A matriarca conta que a própria adolescência foi também de muito trabalho. Não faltava comida na casa, mas ela precisou começar a trabalhar cedo, em detrimento dos estudos. Aos 13 anos, foi babá do filho de uma amiga da mãe dela, mas só percebeu que era um trabalho depois de uma observação de uma conhecida. "Eu falava que olhava a criança e ganhava por isso, ela logo disse: 'Você trabalha, então'. Daí que me dei conta dessa realidade".

Diante de todo esse processo, Kátia se orgulha e está feliz com a conquista da filha, que considera um sonho realizado. "Ela é muito inteligente, guerreira, e lutou por isso."

Caminho

Ainda no ensino médio, a jovem passou no vestibular da Universidade Federal de São João Del-Rei (UFSJ) para geografia, mas estava no 3º ano e não conseguiu se matricular. Depois, foi selecionada pelo Programa Universidade para Todos (Prouni) para o curso de administração no Centro Universitário Presidente Tancredo de Almeida Neves (hoje IPTAN).

Isso não era, no entanto, o que a jovem queria como profissão. Camila não desistiu, e realizava constantemente as provas do Exame Nacional do Ensino Médio (Enem) para entrar no curso de psicologia ou no de jornalismo.

Foi aos 23 anos que a vida dela mudou, depois de ingressar no curso de jornalismo da UFSJ e se formar. A carreira acadêmica seguiu e ela entrou para o mestrado na Universidade Federal de Ouro Preto (Ufop). Nesse tempo de estudo, reuniu inspirações em ativistas negras, como Bel Hooks (1952-2021) e Audre Lorde (1934-1992).

Reflexão sobre a periferia

"Acontecimento". É com essa palavra que Cláudio Coração, orientador do mestrado, define Camila. A trajetória do hip hop no Brasil, a questão das periferias e o sujeito periférico são os temas abordados pela estudante na dissertação.

Na avaliação do professor, a ida da jovem para os Estados Unidos é não só motivo de orgulho, como também ajuda no desenvolvimento de uma pesquisa interessante. "É extremamente potente e a firma também como pesquisadora, desde o diálogo dela com autoras mais ligadas ao movimento negro e a um pensamento decolonial. Temos certeza de que Camila fará um excelente trabalho lá", comemora.

Na especialização, a jovem analisou, em documentações do passado, as manifestações culturais da população negra, como o rap e o hip hop, e elaborou a dissertação sobre a representação da memória das pessoas negras. Diante do tema, Camila acredita na importância de se investigar o passado. "Foi uma tentativa de resgate da história, porque nós, negros, precisamos olhar para trás e ver o quanto somos ricos em história e em cultura", destaca.

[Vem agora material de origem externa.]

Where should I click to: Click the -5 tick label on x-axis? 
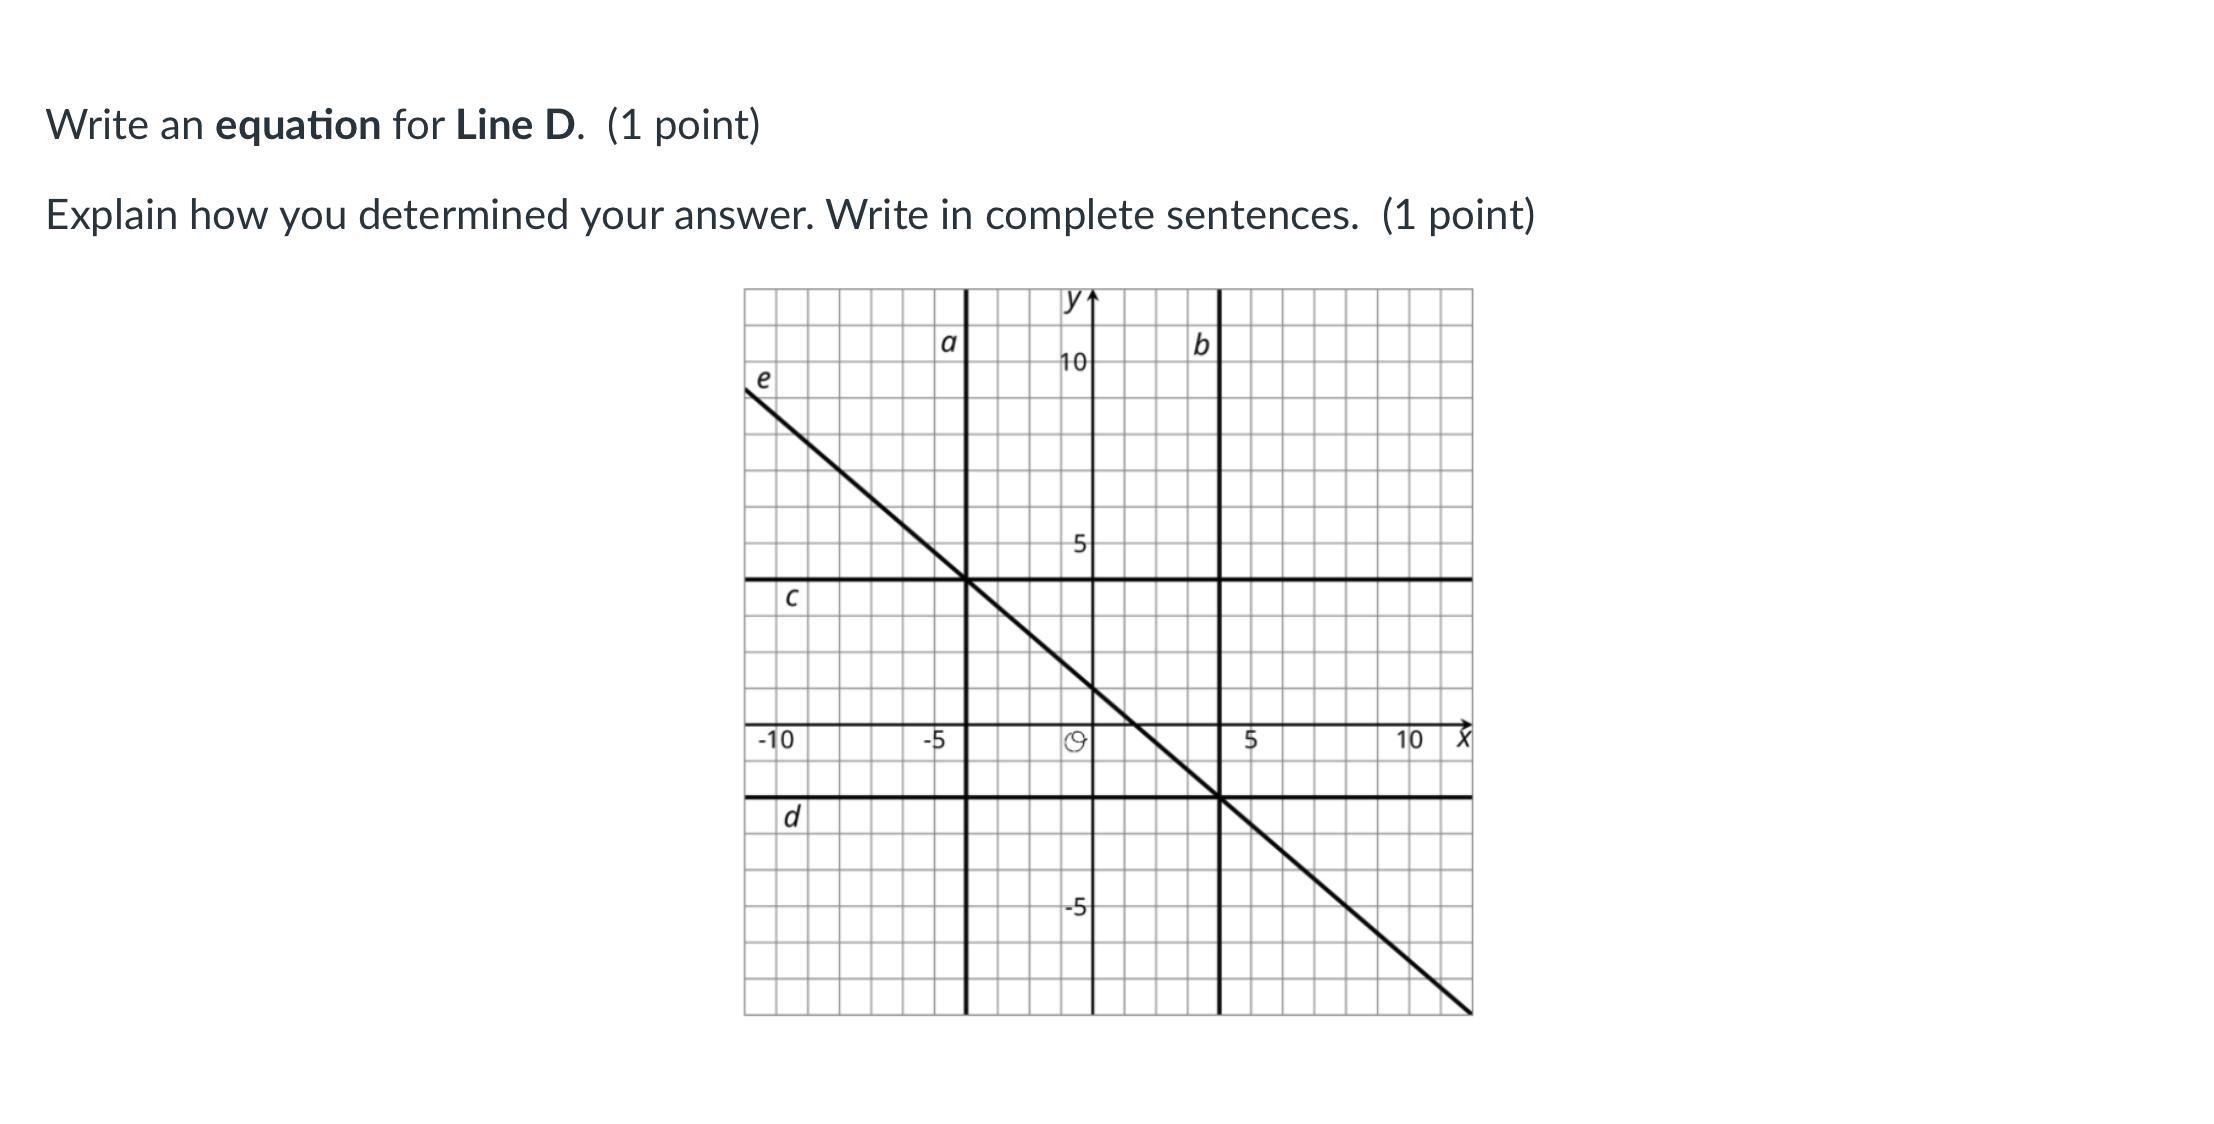[x=933, y=740]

Camila descreve que um dos motivos de ter sido selecionada para o doutorado na George Mason University, na Virgínia, nos Estados Unidos, foi a metodologia de estudo sobre as políticas de memória.

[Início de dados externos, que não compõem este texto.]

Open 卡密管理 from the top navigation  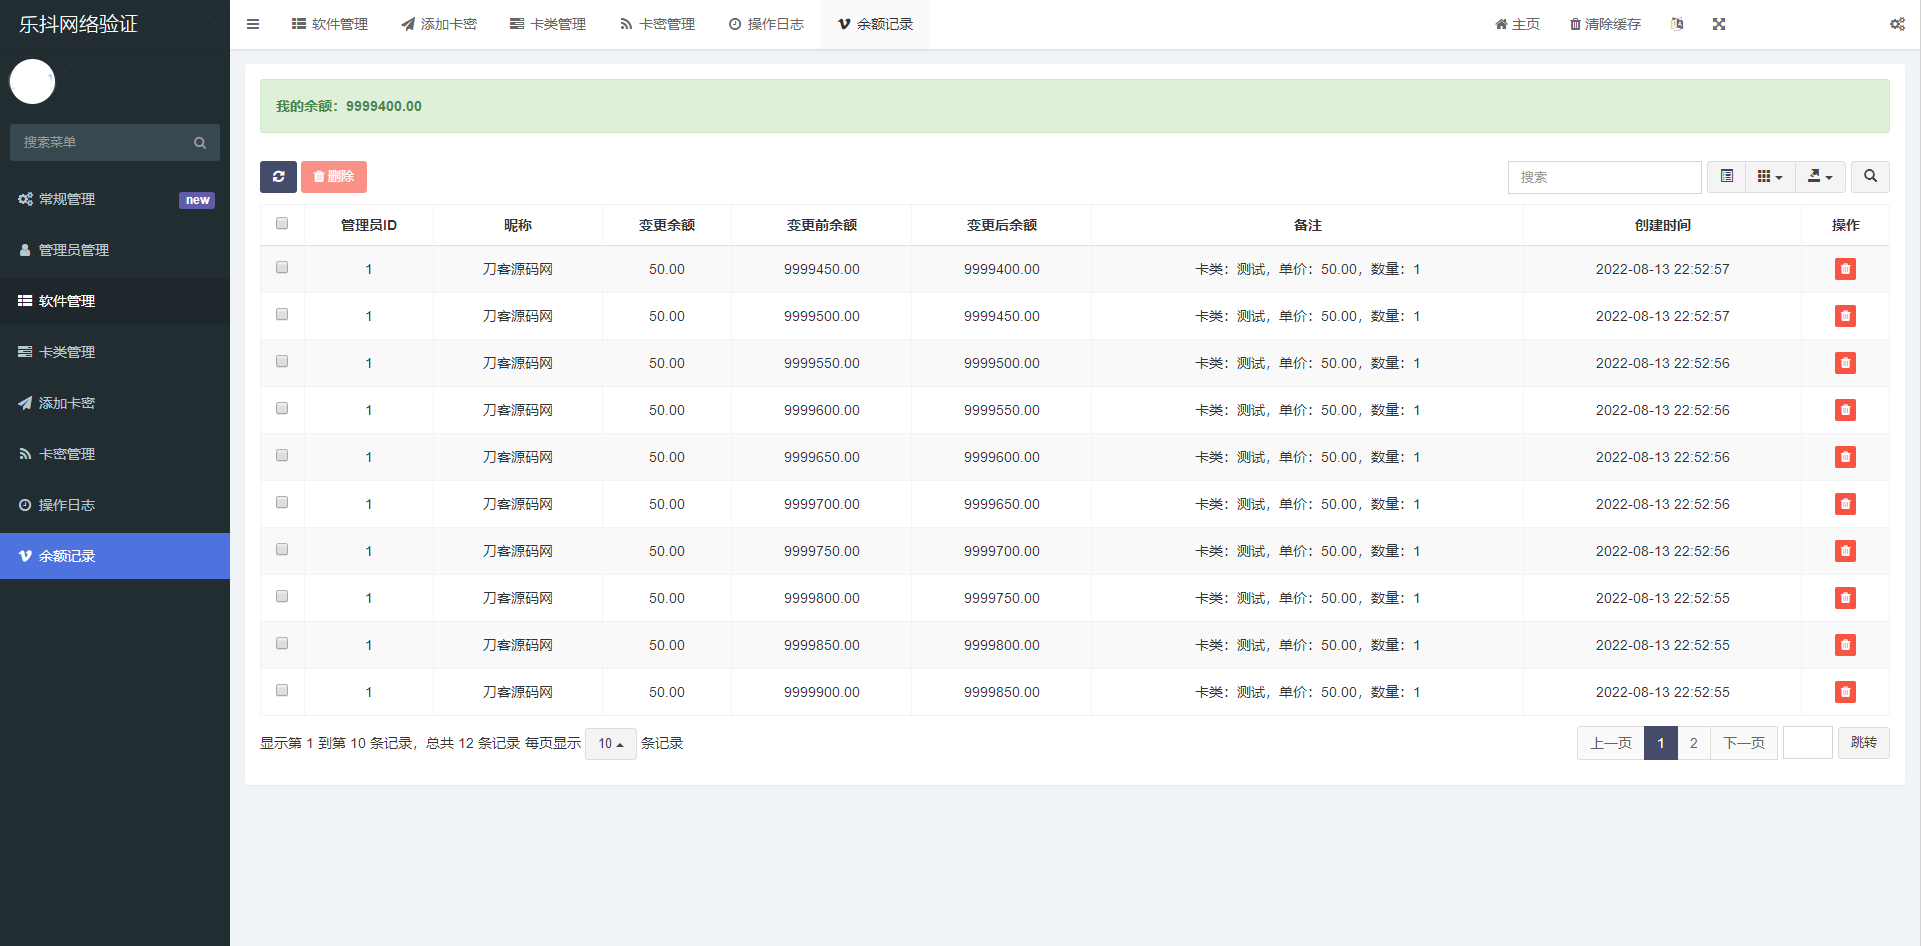(x=656, y=23)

A cultura é um elemento presente não apenas nos estudos de mestrado e de doutorado da mineira, mas também, em grande parte, da trajetória pessoal e profissional dela. "Em São João Del-Rei, fiz parte de um conservatório no qual aprendi a tocar violino, por exemplo. Depois, na universidade, conheci mais sobre o teatro. Então, a cultura sempre me tocou."

Além desses aspectos que guiam a pesquisa, a jovem é militante política e foi uma das coordenadoras de um cursinho popular destinado a pessoas que não podiam pagar a taxa de inscrição para o Enem. Com essa vivência, engajamento e estudos, Camila quer deixar um legado para outras pessoas e ser relevante como as intelectuais que admira. "Quero ser uma pensadora e poder visualizar futuro para as pessoas negras."